Rabbi Yossé Ben-Kisma disait : Je me trouvais une fois sur la route lorsqu’un homme m’aborda. Il me salua, et je lui rendis son salut. Puis il me dit : « Rabbi, de quel endroit es-tu ? » Je lui répondis : « D’une grande ville de Sages et de Scribes. Il me dit alors : « Rabbi, voudrais-tu habiter avec nous ? Quant à moi, je te donnerai des millions de dinars d’or, pierres précieuses, et autres richesses ! » Je lui répondis : « Même si tu me donnais tout l’argent, tout l’or et toutes les richesses du monde, je n’habiterais qu’en un lieu de Torah. » Et c’est ce qui est écrit dans le Livre des Psaumes par David, roi d’Israël : « La Torah de Ta Bouche m’est préférable à des milliers [de pièces] d’or et d’argent. » De plus, au moment où l’homme quitte ce monde, ce n’est ni l’argent, ni l’or, ni les richesses qui l’accompagnent, mais seulement [son étude de] la Torah et les bonnes actions, comme il est dit : « Lorsque tu te déplaceras, elle te guidera, lorsque tu reposeras, elle veillera sur toi... » (Proverbes 6, 22) et il est dit : « C’est à Moi qu’appartient l’argent et à Moi qu’appartient l’or dit l’Eternel D.ieu des Légions. » (Haggaï 2, 8).
Pirkei Avot 6:9
Cette Michna, rédigée sous forme de récit, suscite de nombreuses questions :
- Le verbe hébraïque employé ici pour « aborder », paga’, possède une connotation négative (porter atteinte, toucher désagréablement) et semble avoir été préféré au verbe « rencontrer » (pagach). Pour quelle raison ?

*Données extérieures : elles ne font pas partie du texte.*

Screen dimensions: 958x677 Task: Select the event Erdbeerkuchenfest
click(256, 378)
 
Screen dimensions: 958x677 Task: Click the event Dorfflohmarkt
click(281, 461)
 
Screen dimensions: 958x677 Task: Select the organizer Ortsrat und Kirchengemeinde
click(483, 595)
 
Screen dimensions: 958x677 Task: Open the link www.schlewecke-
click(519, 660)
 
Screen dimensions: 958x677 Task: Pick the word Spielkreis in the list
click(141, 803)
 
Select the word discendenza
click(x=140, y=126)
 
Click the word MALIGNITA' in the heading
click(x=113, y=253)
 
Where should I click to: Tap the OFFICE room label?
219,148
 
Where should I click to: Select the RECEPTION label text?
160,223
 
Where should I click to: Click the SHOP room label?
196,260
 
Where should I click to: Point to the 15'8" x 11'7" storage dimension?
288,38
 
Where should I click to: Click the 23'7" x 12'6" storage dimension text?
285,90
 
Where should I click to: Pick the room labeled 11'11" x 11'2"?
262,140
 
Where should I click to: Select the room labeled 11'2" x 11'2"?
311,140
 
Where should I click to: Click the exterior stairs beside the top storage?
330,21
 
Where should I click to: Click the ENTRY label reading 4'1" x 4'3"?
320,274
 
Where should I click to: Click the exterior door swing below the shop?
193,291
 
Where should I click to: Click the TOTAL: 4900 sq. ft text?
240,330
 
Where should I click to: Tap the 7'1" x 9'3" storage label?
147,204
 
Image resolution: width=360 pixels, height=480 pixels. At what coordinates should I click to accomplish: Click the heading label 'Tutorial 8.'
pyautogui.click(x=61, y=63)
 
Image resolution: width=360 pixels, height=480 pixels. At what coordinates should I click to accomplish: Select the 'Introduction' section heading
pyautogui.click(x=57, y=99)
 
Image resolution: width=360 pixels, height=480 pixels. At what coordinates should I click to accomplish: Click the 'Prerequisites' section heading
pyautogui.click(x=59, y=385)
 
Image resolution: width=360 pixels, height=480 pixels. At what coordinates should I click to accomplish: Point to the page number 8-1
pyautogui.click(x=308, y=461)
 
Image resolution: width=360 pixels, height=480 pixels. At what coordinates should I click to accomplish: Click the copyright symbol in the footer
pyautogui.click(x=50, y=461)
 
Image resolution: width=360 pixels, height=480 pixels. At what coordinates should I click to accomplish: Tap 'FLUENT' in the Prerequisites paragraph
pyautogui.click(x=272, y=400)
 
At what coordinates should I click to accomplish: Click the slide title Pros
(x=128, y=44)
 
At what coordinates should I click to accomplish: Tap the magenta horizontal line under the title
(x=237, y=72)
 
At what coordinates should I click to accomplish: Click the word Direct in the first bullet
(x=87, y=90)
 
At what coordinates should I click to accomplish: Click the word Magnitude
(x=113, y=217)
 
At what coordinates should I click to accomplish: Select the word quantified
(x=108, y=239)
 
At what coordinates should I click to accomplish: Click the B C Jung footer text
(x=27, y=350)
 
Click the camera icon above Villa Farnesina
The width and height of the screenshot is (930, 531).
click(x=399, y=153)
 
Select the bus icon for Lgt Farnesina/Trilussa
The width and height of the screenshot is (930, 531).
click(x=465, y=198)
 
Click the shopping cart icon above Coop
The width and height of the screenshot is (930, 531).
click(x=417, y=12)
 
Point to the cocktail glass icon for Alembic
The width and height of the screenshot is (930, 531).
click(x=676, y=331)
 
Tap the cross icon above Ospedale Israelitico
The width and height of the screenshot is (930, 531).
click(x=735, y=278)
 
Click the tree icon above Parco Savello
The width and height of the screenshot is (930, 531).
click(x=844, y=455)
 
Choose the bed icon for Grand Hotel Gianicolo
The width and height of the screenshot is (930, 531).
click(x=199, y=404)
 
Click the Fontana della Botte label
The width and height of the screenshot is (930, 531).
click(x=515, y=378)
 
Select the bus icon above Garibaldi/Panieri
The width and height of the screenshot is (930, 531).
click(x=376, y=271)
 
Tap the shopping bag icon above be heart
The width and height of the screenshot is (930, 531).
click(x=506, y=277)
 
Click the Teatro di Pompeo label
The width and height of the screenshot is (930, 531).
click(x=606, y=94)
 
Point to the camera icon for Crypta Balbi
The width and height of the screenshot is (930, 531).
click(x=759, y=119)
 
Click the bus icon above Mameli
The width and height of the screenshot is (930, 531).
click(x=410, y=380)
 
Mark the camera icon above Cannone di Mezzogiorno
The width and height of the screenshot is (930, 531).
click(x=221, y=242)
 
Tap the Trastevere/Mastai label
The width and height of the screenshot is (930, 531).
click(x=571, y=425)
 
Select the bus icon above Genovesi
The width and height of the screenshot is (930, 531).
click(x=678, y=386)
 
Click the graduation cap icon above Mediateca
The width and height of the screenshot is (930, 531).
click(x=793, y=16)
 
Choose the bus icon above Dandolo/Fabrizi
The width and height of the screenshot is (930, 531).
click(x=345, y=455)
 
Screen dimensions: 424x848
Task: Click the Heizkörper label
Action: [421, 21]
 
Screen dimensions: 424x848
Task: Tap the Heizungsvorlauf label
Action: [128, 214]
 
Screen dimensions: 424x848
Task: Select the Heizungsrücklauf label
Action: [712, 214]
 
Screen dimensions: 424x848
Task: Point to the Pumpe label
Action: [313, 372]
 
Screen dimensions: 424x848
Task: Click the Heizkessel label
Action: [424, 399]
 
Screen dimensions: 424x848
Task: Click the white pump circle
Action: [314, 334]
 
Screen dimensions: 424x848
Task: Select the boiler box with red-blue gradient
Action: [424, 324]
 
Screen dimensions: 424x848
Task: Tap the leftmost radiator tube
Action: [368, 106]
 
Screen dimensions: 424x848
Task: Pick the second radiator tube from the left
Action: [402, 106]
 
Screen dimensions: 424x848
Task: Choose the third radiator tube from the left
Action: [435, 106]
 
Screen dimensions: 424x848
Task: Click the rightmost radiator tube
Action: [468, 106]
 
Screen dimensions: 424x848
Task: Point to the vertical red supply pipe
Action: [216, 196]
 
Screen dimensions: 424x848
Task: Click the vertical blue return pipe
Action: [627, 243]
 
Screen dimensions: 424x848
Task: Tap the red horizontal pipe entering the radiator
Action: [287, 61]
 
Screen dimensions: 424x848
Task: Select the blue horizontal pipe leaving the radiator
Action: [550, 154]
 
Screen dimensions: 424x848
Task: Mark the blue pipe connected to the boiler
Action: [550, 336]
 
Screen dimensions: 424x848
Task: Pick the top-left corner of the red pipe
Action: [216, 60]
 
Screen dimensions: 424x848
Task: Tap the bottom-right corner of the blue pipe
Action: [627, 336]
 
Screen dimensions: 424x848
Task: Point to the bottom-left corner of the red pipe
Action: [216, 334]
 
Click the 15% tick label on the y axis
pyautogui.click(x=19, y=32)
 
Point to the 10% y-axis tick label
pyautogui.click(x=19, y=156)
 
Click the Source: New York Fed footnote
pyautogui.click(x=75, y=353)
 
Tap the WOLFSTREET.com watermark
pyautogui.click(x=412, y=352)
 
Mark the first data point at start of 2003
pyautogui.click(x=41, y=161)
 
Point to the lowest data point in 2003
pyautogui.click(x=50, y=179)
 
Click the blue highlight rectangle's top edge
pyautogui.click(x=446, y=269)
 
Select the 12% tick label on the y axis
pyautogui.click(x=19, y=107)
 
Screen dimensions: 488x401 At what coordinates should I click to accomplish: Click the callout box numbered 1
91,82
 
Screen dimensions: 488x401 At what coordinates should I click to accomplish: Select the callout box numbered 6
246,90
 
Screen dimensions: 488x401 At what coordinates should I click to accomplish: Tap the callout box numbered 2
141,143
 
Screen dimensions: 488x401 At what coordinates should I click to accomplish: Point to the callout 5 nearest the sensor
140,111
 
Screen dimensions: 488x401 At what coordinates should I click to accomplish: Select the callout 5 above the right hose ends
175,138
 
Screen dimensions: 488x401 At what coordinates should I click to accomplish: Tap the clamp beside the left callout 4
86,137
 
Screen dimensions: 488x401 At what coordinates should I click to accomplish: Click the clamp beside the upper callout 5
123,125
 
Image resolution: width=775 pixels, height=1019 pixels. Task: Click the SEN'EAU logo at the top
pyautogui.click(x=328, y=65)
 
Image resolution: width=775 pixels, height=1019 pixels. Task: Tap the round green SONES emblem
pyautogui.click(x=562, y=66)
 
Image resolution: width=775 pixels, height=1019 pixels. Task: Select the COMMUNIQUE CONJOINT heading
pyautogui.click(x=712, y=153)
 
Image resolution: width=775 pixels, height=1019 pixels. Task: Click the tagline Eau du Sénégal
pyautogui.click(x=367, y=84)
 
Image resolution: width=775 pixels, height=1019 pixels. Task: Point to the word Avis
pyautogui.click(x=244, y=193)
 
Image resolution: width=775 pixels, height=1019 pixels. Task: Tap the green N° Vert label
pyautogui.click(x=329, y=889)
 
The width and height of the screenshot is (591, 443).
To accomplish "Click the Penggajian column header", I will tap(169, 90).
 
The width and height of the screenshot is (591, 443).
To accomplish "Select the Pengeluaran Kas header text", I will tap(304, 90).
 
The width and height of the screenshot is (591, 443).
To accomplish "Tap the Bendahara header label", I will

- Pourquoi n’est-ce pas Rabbi Yossé qui salua l’homme en premier, comme nous l’avons appris précédemment dans les Pirkei Avot : « Sois le premier à saluer tout homme. »1 ?
- Qu’y a-t-il de si exceptionnel à rendre le salut2 pour que l’auteur le mentionne dans son enseignement ?
- Il suffisait d’indiquer « c’est ce qui est écrit dans le Livre des Psaumes ». Pourquoi ajoute-t-il l’expression, apparemment superflue, « par David, roi d’Israël » ?
- Que vient prouver ou illustrer le verset « C’est à Moi qu’appartient l’argent, etc. » ?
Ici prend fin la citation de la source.